Unusual architecture of the p7 channel from hepatitis C virus

Abstract

The hepatitis C virus (HCV) has developed a small membrane protein, p7, which remarkably can self-assemble into a large channel complex that selectively conducts cations1,2,3,4. We wanted to examine the structural solution that the viroporin adopts in order to achieve selective cation conduction, because p7 has no homology with any of the known prokaryotic or eukaryotic channel proteins. The activity of p7 can be inhibited by amantadine and rimantadine2,5, which are potent blockers of the influenza M2 channel6 and licensed drugs against influenza infections7. The adamantane derivatives have been used in HCV clinical trials8, but large variation in drug efficacy among the various HCV genotypes has been difficult to explain without detailed molecular structures. Here we determine the structures of this HCV viroporin as well as its drug-binding site using the latest nuclear magnetic resonance (NMR) technologies. The structure exhibits an unusual mode of hexameric assembly, where the individual p7 monomers, i, not only interact with their immediate neighbours, but also reach farther to associate with the i+2 and i+3 monomers, forming a sophisticated, funnel-like architecture. The structure also points to a mechanism of cation selection: an asparagine/histidine ring that constricts the narrow end of the funnel serves as a broad cation selectivity filter, whereas an arginine/lysine ring that defines the wide end of the funnel may selectively allow cation diffusion into the channel. Our functional investigation using whole-cell channel recording shows that these residues are critical for channel activity.

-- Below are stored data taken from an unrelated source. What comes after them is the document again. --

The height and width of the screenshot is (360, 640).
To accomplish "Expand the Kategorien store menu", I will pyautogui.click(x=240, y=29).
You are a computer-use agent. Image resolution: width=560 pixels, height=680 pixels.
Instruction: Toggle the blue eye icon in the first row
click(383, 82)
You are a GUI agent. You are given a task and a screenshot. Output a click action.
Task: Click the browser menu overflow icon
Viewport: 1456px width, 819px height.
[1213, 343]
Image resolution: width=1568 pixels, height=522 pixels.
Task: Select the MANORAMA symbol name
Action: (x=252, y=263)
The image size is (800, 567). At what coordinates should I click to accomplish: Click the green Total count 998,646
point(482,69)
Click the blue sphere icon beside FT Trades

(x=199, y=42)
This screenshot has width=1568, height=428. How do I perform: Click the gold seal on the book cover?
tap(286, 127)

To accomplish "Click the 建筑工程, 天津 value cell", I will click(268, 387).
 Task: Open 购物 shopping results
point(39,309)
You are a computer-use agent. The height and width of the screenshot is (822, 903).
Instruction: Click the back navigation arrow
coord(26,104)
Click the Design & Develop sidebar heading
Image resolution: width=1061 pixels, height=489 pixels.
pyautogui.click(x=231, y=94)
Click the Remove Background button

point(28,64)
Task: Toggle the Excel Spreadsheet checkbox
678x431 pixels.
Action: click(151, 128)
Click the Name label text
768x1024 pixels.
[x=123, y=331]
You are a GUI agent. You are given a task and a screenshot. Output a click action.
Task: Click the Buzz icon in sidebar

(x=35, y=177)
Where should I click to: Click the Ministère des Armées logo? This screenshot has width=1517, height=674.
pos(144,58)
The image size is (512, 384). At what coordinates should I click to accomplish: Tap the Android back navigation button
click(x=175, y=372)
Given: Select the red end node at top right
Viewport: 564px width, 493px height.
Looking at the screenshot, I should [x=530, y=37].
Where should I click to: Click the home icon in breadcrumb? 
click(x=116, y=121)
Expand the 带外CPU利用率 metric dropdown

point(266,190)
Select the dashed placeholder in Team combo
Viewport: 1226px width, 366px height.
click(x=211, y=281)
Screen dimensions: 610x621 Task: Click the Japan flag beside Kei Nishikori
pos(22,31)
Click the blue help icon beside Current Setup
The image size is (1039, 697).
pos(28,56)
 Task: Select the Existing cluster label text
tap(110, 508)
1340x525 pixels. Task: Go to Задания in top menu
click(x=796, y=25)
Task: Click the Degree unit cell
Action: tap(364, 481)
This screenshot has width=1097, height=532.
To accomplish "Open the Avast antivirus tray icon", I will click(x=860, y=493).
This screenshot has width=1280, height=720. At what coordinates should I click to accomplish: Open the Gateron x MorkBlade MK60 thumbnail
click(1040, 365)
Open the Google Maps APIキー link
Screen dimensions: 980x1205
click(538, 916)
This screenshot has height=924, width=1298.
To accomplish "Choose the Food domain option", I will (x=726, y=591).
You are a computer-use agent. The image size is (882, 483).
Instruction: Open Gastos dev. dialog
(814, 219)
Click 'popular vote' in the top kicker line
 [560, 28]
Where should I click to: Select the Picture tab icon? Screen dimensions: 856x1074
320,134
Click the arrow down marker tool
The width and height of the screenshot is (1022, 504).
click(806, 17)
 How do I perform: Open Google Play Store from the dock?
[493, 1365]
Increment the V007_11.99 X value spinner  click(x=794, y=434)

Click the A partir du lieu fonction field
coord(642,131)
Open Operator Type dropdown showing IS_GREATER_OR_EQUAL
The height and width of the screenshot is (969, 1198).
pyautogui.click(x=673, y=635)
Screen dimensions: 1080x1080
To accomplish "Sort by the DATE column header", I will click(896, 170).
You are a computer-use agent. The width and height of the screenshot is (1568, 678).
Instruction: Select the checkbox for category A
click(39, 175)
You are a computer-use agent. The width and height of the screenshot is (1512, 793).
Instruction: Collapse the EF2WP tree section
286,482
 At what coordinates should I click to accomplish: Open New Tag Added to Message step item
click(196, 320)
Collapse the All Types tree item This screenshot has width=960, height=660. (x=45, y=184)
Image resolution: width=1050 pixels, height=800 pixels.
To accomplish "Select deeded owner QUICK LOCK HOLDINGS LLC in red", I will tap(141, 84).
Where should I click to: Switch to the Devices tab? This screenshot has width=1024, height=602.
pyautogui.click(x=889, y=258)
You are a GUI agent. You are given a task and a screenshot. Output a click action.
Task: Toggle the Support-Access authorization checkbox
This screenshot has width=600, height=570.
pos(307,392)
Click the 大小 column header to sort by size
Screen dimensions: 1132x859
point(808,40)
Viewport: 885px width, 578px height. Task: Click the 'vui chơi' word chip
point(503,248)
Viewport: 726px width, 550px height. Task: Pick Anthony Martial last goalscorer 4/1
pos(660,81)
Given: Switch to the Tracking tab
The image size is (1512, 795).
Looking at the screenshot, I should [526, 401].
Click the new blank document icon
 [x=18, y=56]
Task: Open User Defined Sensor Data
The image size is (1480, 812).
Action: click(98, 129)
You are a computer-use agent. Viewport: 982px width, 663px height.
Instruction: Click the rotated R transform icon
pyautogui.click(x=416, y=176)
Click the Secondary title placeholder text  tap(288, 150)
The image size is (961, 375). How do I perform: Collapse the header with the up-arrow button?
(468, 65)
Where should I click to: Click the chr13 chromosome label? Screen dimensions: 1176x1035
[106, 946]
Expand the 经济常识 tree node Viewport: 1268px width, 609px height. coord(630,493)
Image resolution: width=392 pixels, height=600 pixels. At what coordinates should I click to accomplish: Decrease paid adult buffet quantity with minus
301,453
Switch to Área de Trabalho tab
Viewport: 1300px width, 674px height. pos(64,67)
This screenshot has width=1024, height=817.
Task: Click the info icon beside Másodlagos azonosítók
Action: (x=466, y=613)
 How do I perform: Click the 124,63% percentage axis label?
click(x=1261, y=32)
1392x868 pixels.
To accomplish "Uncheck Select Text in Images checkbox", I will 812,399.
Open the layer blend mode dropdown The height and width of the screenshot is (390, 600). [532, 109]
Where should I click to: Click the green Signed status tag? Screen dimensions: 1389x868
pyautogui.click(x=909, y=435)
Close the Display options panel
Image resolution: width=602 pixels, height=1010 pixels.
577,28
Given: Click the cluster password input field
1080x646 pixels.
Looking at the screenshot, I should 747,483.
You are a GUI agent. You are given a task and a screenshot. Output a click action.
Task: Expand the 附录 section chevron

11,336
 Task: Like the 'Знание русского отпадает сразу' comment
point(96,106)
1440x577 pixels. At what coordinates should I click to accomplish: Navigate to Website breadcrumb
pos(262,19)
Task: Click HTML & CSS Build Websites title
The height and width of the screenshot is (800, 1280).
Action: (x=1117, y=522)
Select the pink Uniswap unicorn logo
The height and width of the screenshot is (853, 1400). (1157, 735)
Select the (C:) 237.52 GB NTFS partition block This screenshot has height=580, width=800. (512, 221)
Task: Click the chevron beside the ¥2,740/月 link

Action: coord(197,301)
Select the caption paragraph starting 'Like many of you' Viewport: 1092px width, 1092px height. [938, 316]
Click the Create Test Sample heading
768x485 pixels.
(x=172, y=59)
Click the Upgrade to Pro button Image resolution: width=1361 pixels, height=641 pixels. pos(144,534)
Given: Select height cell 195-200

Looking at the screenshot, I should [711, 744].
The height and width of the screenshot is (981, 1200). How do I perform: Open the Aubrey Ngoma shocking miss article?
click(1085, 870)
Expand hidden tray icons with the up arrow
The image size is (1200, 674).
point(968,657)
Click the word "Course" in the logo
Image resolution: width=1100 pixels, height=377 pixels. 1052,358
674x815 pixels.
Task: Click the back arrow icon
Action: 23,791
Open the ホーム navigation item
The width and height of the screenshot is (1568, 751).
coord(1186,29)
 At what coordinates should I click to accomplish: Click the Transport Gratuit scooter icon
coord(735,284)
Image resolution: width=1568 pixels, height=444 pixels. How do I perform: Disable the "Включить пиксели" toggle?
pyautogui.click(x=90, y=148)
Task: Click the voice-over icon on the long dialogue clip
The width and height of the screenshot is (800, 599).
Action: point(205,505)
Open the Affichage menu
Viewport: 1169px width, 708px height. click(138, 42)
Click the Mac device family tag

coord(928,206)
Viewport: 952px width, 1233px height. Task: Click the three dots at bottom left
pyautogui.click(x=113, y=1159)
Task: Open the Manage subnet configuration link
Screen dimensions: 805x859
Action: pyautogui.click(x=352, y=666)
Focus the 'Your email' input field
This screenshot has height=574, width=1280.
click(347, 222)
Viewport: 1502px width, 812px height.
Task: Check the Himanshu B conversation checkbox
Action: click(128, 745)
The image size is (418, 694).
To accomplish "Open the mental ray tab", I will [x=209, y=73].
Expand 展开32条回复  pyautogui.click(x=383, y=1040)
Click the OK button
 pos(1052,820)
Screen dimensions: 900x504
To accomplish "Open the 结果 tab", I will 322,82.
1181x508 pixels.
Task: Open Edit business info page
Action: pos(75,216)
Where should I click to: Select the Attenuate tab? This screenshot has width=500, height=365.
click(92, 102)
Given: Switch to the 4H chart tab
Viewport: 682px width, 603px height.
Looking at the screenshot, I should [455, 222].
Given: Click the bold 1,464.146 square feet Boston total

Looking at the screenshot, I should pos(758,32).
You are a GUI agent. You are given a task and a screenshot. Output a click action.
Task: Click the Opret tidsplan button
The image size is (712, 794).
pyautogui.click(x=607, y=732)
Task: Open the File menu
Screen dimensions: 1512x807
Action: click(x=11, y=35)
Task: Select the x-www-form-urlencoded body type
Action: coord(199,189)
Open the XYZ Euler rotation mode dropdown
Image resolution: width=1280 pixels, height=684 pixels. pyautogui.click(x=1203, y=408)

NMR measurements of the channel–drug complex revealed six equivalent hydrophobic pockets between the peripheral and pore-forming helices to which amantadine or rimantadine binds, and compound binding specifically to this position may allosterically inhibit cation conduction by preventing the channel from opening. Our data provide a molecular explanation for p7-mediated cation conductance and its inhibition by adamantane derivatives.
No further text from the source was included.